Stored data entries
[Start of Attachment]

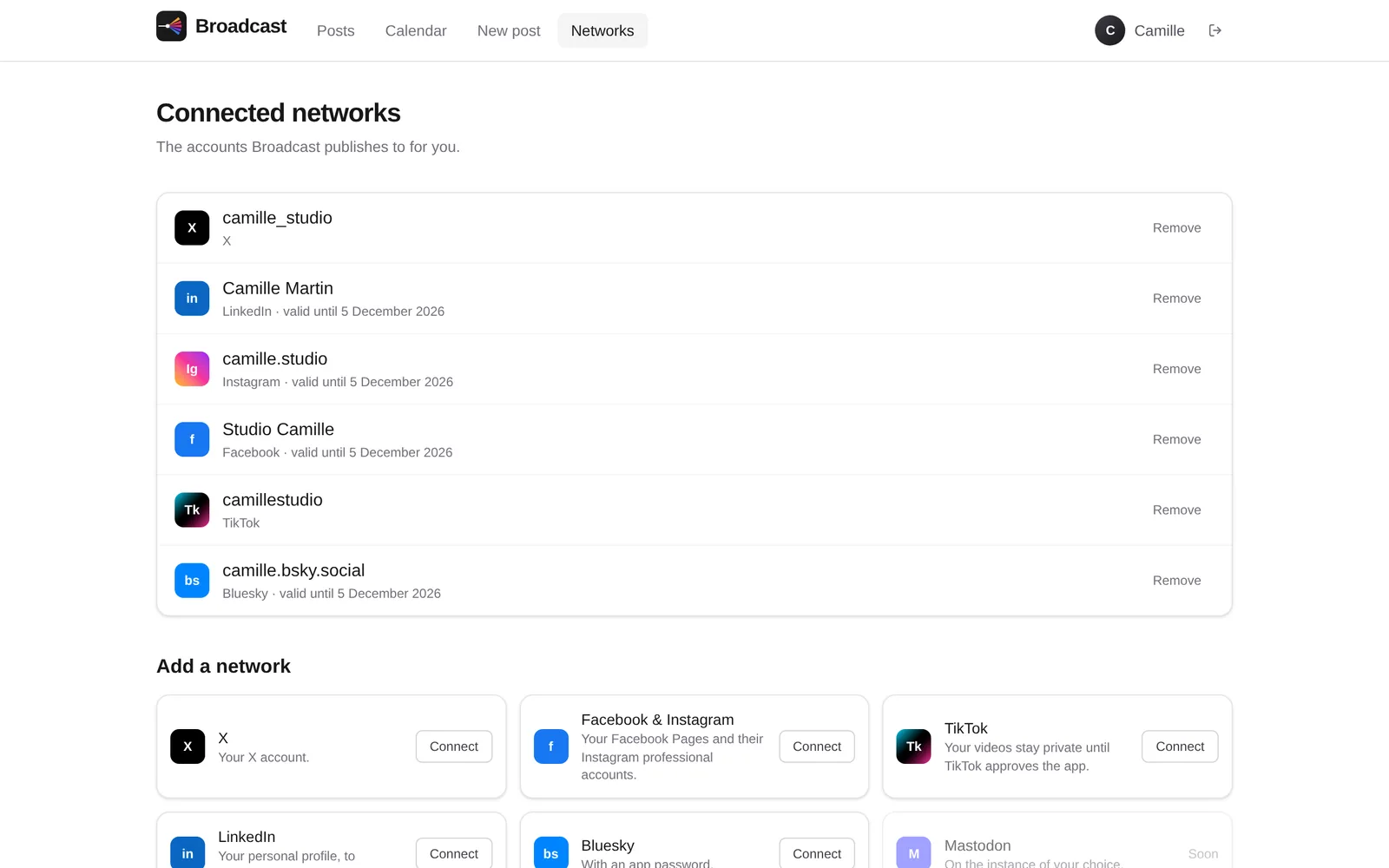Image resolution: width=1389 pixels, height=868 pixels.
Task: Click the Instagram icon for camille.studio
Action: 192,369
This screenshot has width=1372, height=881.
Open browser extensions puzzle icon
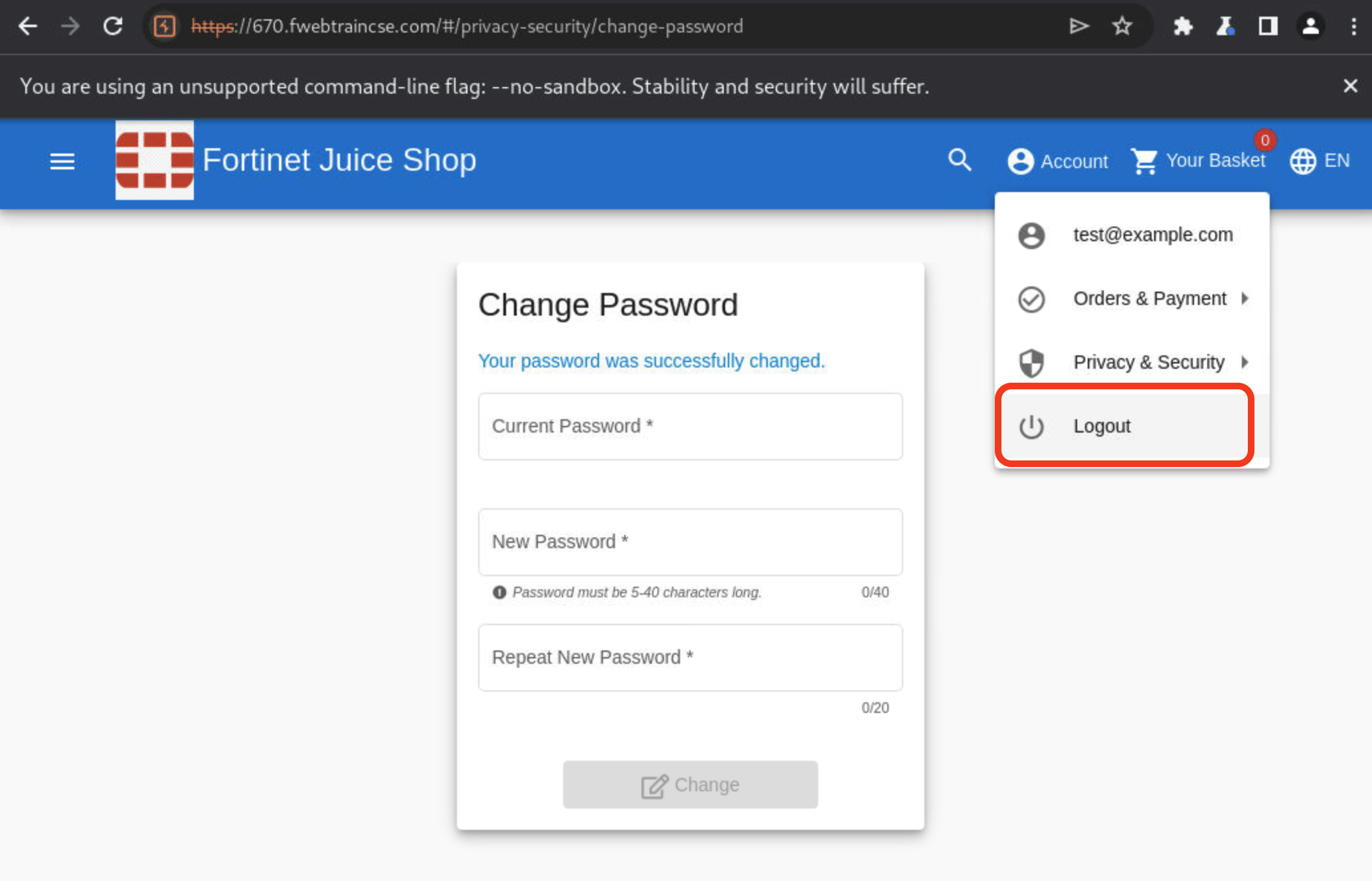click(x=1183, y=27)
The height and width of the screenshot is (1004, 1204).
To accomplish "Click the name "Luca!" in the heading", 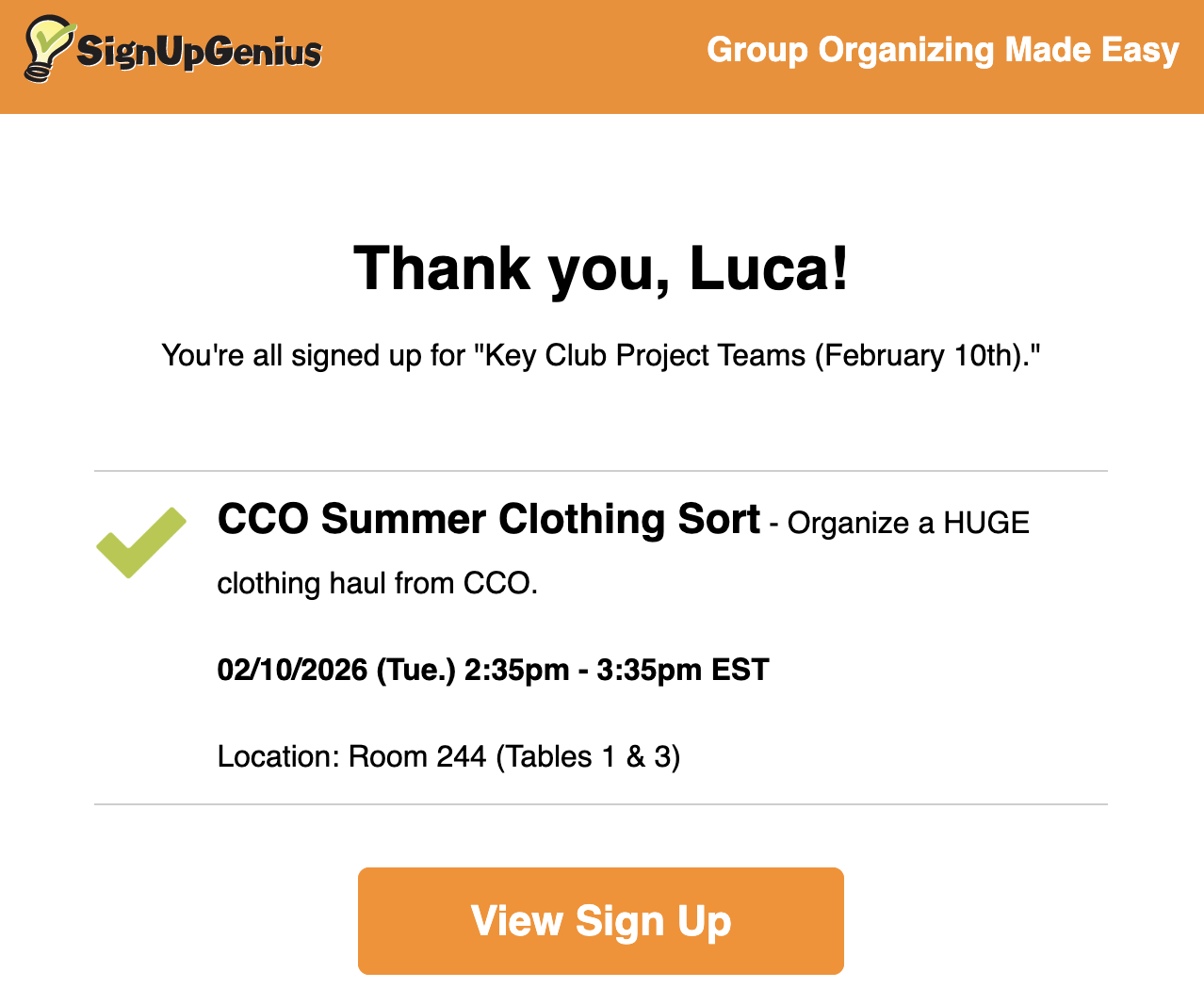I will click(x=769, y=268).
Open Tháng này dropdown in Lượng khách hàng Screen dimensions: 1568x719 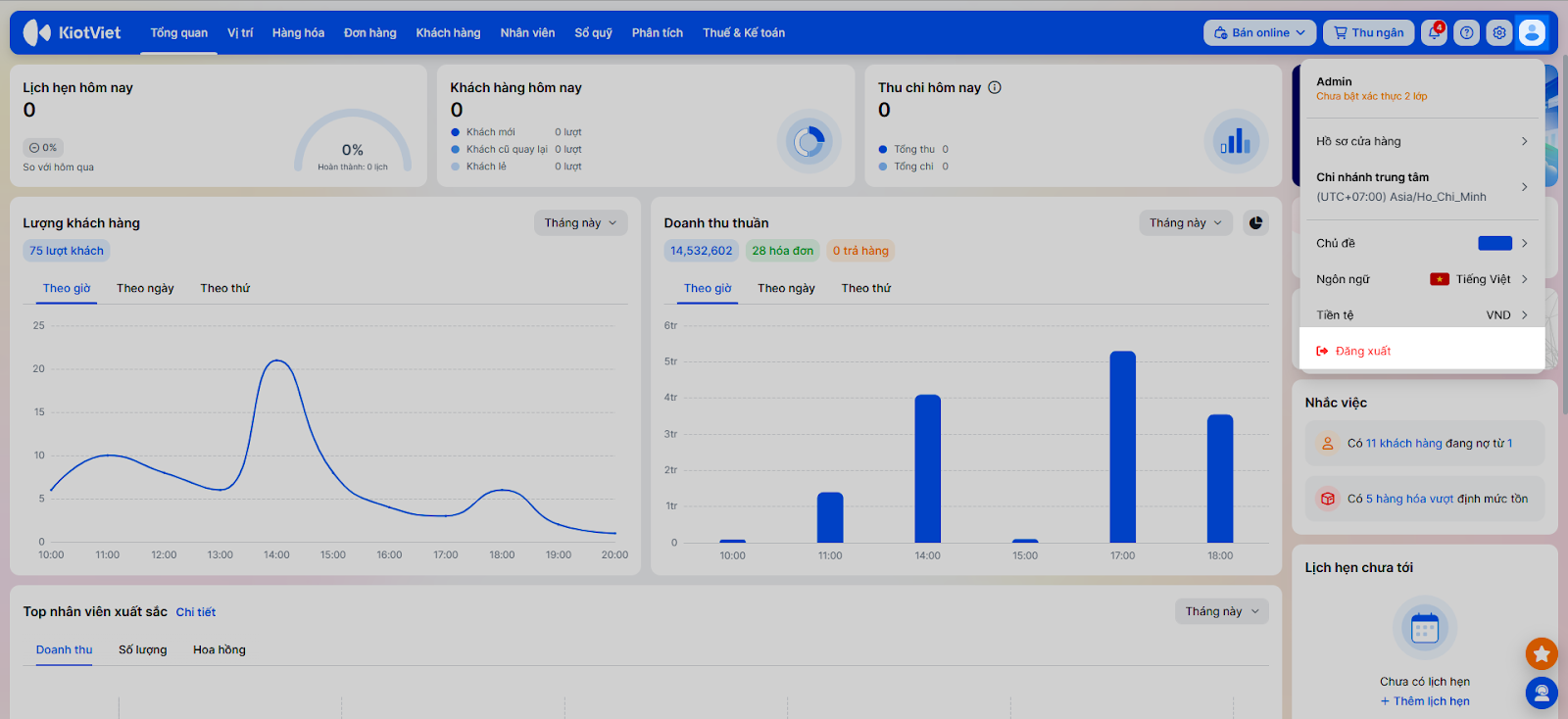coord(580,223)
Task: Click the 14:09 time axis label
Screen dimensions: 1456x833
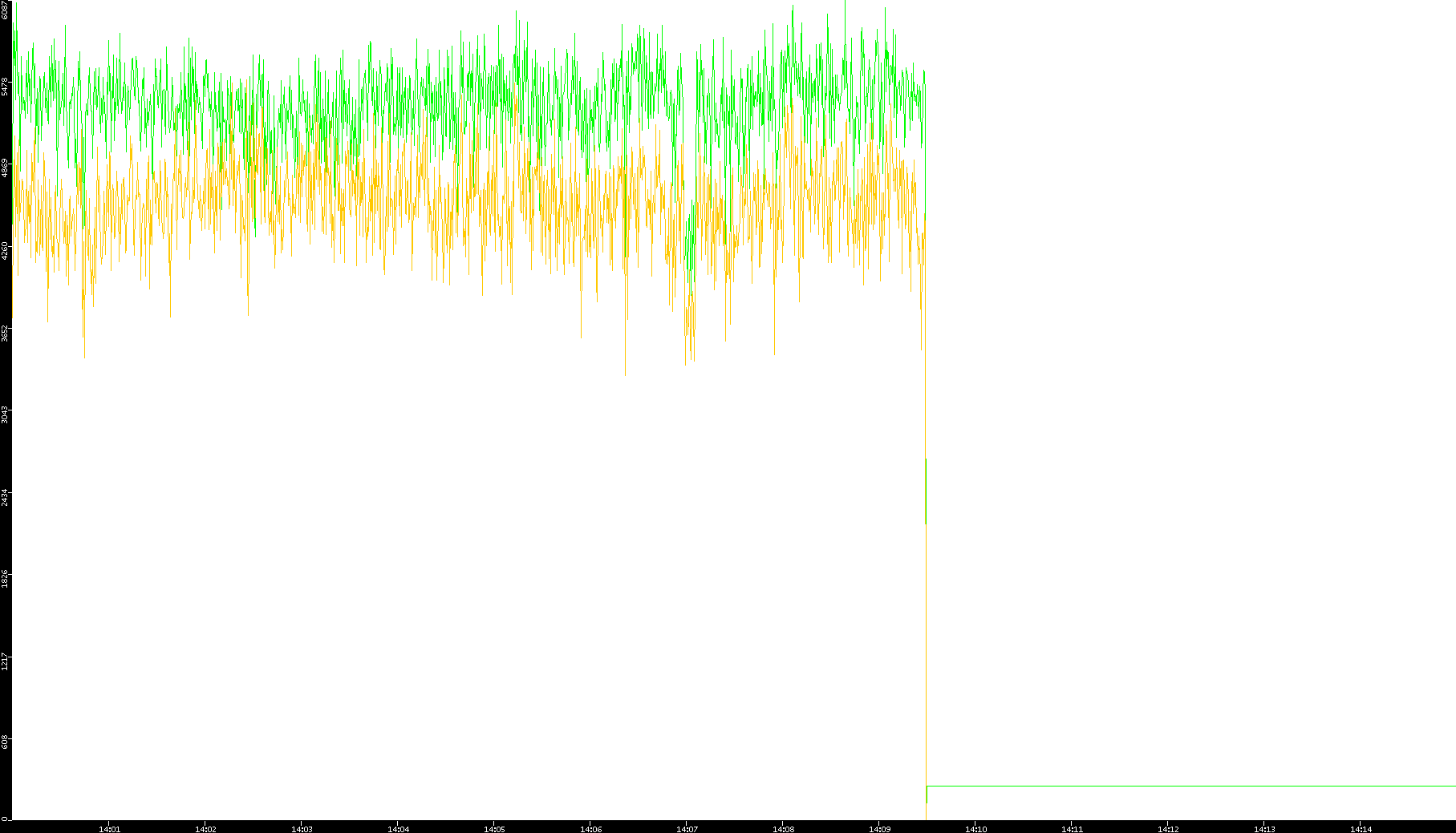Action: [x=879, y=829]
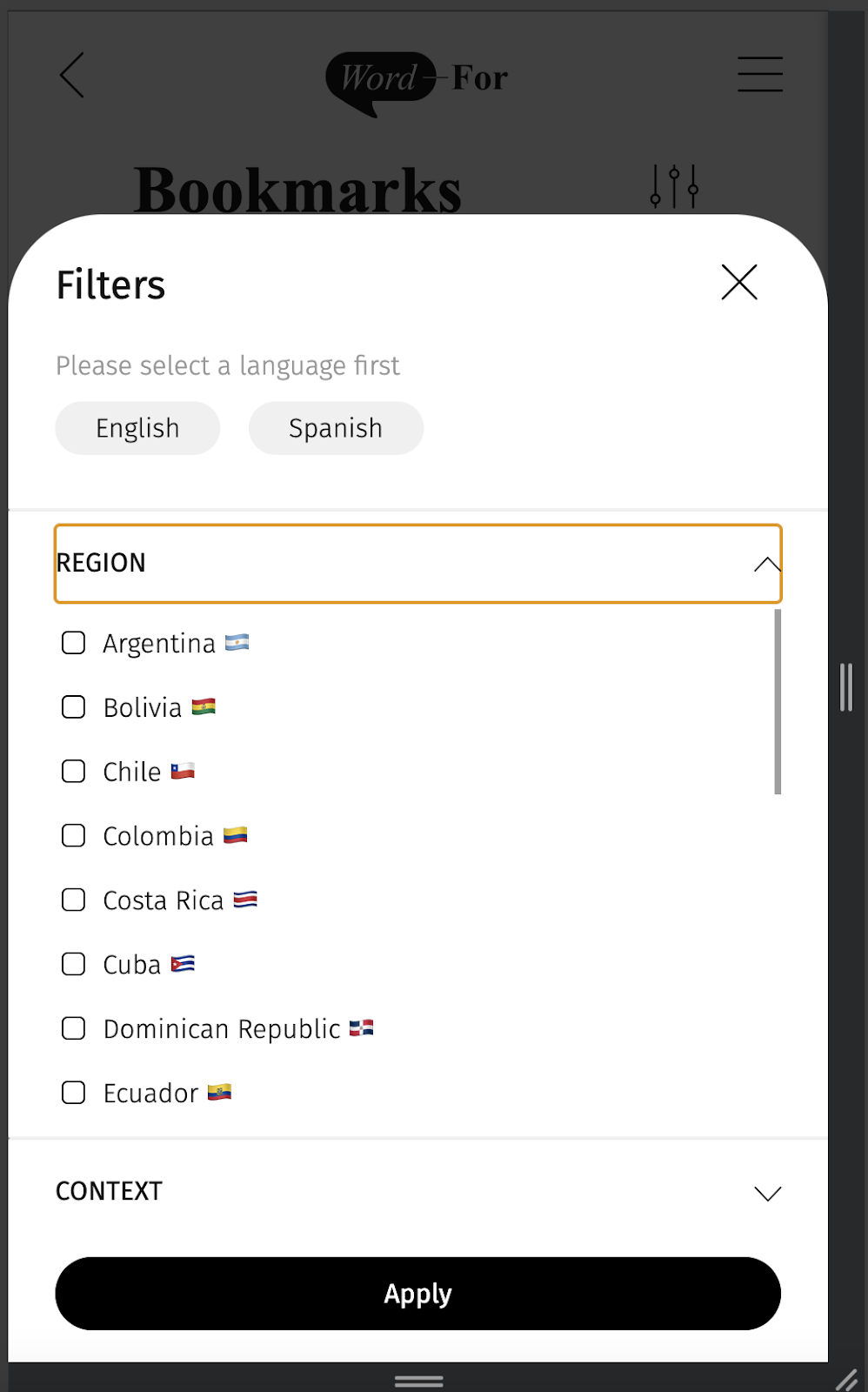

[End of Attachment]

Exercise directions: Return every line of the preceding records in which the word "screenshot" appears.

Output for this exercise:
This screenshot has width=1372, height=881.
The height and width of the screenshot is (1004, 1204).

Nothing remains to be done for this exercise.